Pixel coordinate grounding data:
+ + + + +

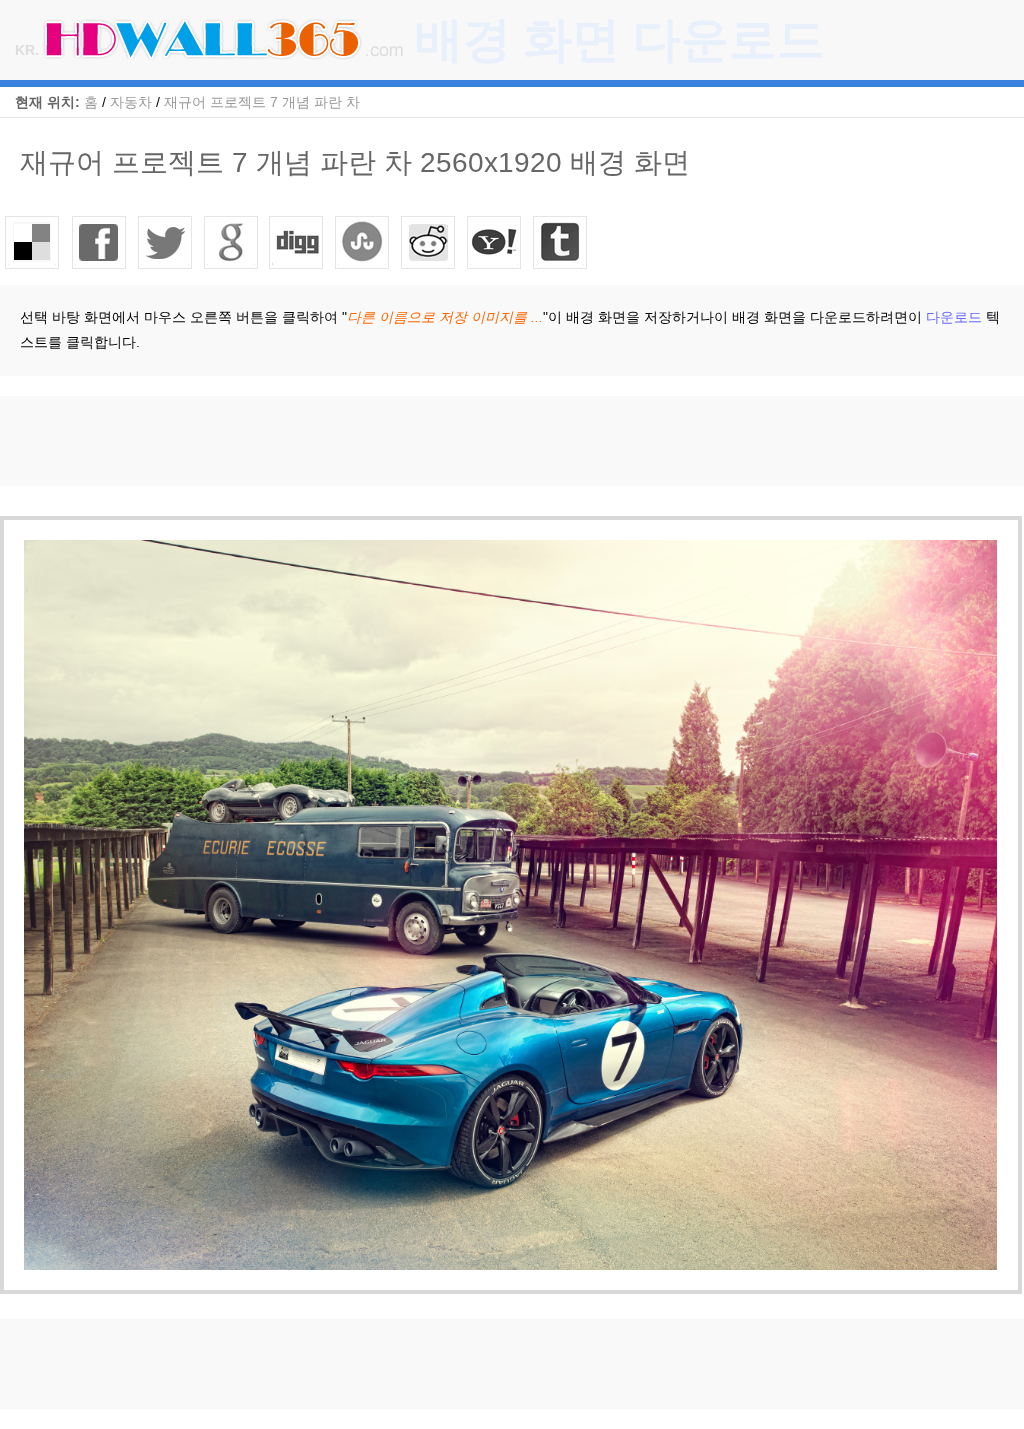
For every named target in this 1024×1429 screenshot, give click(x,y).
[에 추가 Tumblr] (561, 242)
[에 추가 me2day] (495, 242)
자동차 (131, 102)
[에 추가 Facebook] (99, 242)
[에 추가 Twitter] (165, 242)
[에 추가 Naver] (363, 242)
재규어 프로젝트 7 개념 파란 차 (262, 102)
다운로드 (954, 317)
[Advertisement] (364, 441)
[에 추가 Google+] (231, 242)
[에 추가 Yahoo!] (297, 242)
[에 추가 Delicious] (33, 242)
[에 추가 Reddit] (429, 242)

+ + + + +

Exercise brief >> Only the text of the entries above is to be given again, exactly, with the pictures left out.

Response area >>
For every named target in this 1024×1429 screenshot, give click(x,y).
[에 추가 Tumblr] (561, 242)
[에 추가 me2day] (495, 242)
자동차 (131, 102)
[에 추가 Facebook] (99, 242)
[에 추가 Twitter] (165, 242)
[에 추가 Naver] (363, 242)
재규어 프로젝트 7 개념 파란 차 (262, 102)
다운로드 (954, 317)
[Advertisement] (364, 441)
[에 추가 Google+] (231, 242)
[에 추가 Yahoo!] (297, 242)
[에 추가 Delicious] (33, 242)
[에 추가 Reddit] (429, 242)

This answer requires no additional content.